The complete motion picture soundtrack was released as an iTunes Music Store exclusive (in the United States and the United Kingdom) on 12 April 2005, two weeks before the scheduled CD release. The iTunes Music Store also has two further exclusive sets of tracks related to the movie:
- The Marvin Mixes are remixes of a new version of "Reasons to be Miserable", here performed by Stephen Fry, as well as a new vocal and a new instrumental track for "Marvin", also performed by Fry. Stephen Moore had recorded the vocals of both tracks in 1981.
- The Guide Entries are new spoken "Hitchhiker's Guide" entries, all read by Fry, with accompanying music by Joby Talbot (with further orchestrations by Christopher Austin), who wrote the film score.

The track "Humma's Hymn" on the soundtrack was sung in St Michael's Church in Highgate, London by members of local church choirs along with a congregation consisting of members of the public. The recording was open to anyone wishing to attend, and was publicised on the internet, including in a post to the Usenet group alt.fan.douglas-adams.

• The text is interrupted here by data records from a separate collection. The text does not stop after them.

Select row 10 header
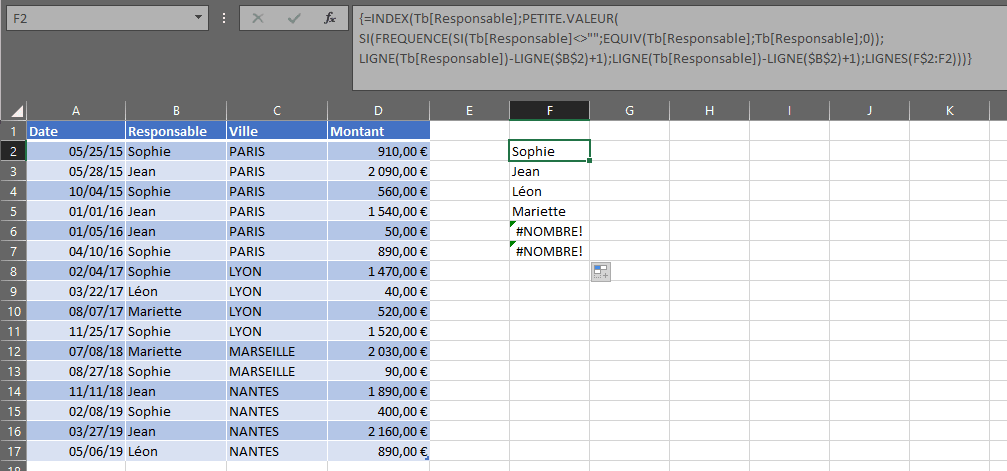Viewport: 1007px width, 471px height. pyautogui.click(x=13, y=311)
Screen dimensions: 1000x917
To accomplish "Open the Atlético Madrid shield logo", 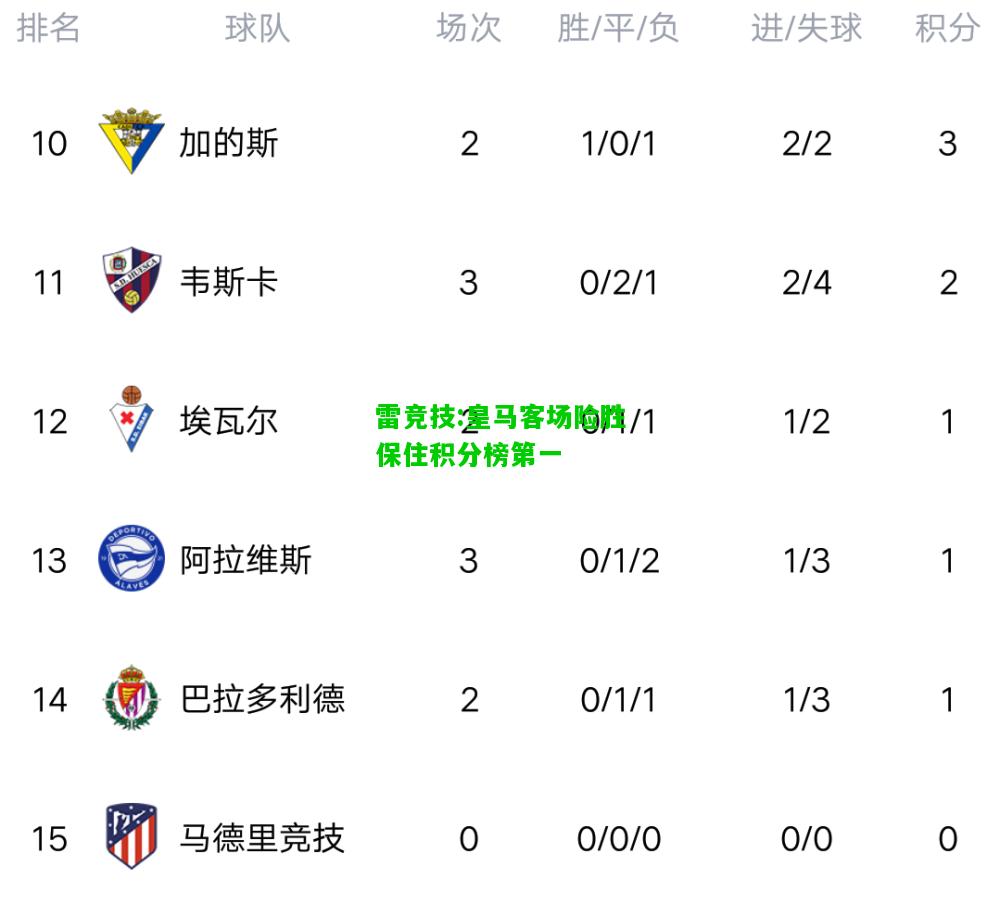I will 131,836.
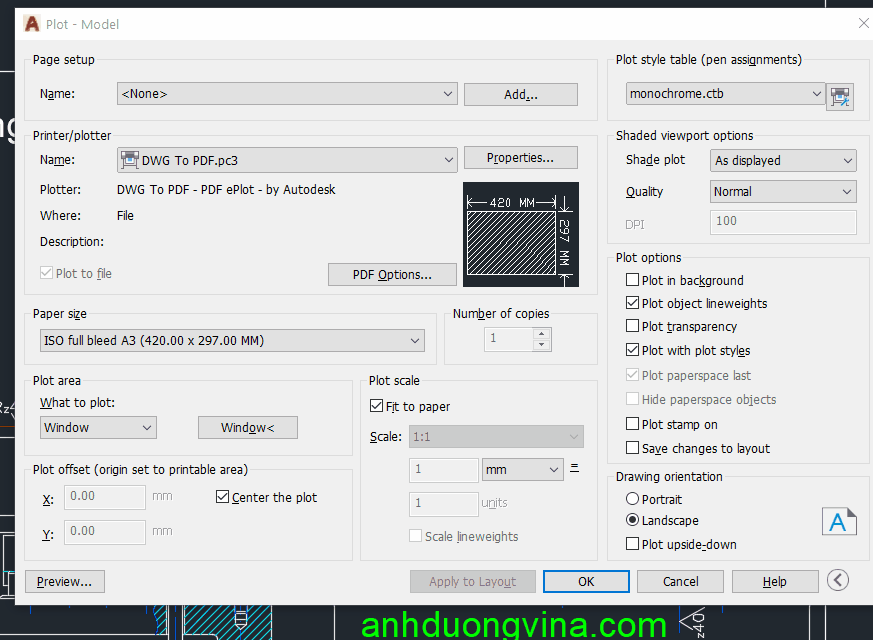Close the Plot dialog window
This screenshot has height=640, width=873.
click(863, 23)
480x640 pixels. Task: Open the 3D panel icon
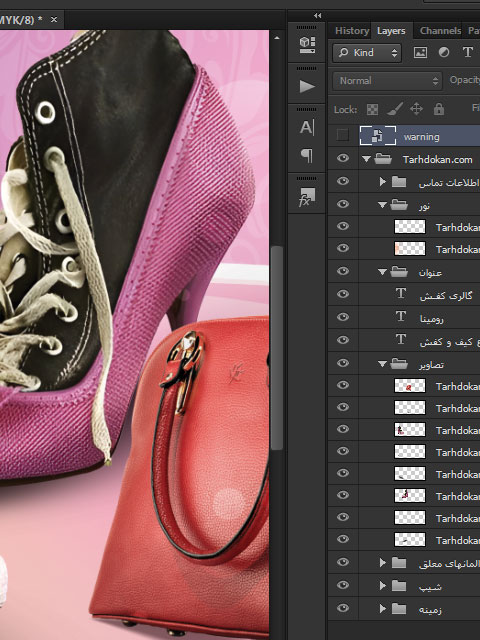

The first version of the song "So Long, and Thanks for All the Fish" is a Broadway-style, lively version sung by the dolphins before they leave Earth. The second plays over the end credits and is in the style of smooth jazz. The song was written by English composer Joby Talbot, conductor Christopher Austin, and director Garth Jennings and performed by the Tenebrae Choir. Neil Hannon, founder and frontman of the Irish pop group The Divine Comedy, of which Talbot is a former member, lent his vocals to the version of the song played during the ending credits. The song, in its "bouncy", opening version, was translated into and performed in Spanish for the Latin-American Region 4 DVD release.

A reworked version of the theme from the 1981 television adaptation was also included in the score, used to introduce the Guide itself just after Earth's destruction.

==Home media==
The movie was released on DVD (Region 2, PAL) in the United Kingdom on 5 September 2005. Both a standard double disc edition and a UK-exclusive "Gift Set" edition were released on this date. The standard double disc edition features:
- Making-of
- Additional guide entries (see marketing, above)
- Deleted scenes
- Really deleted scenes (scenes that were never really meant to be in the movie, just for fun)
- Sing-a-long
- Audio commentaries
- Set Top Games: Marvin's Hangman
- Don't Crash (68-minute UK exclusive "making of" documentary, directed by Grant Gee)
The "Gift Set" edition includes a copy of the novel with a "movie tie-in" cover, and collectible prints from the film, packaged in a replica of the film's version of the Hitchhiker's Guide prop.

Single disc widescreen (2.35:1) and full-screen (1.33:1) editions (Region 1, NTSC) were released in the United States and Canada on 13 September 2005. They have a different cover, but contain the same special features (except the Don't Crash documentary) as the UK version.

Single disc releases in the UMD format for the PlayStation Portable were also released on the respective dates in these three countries.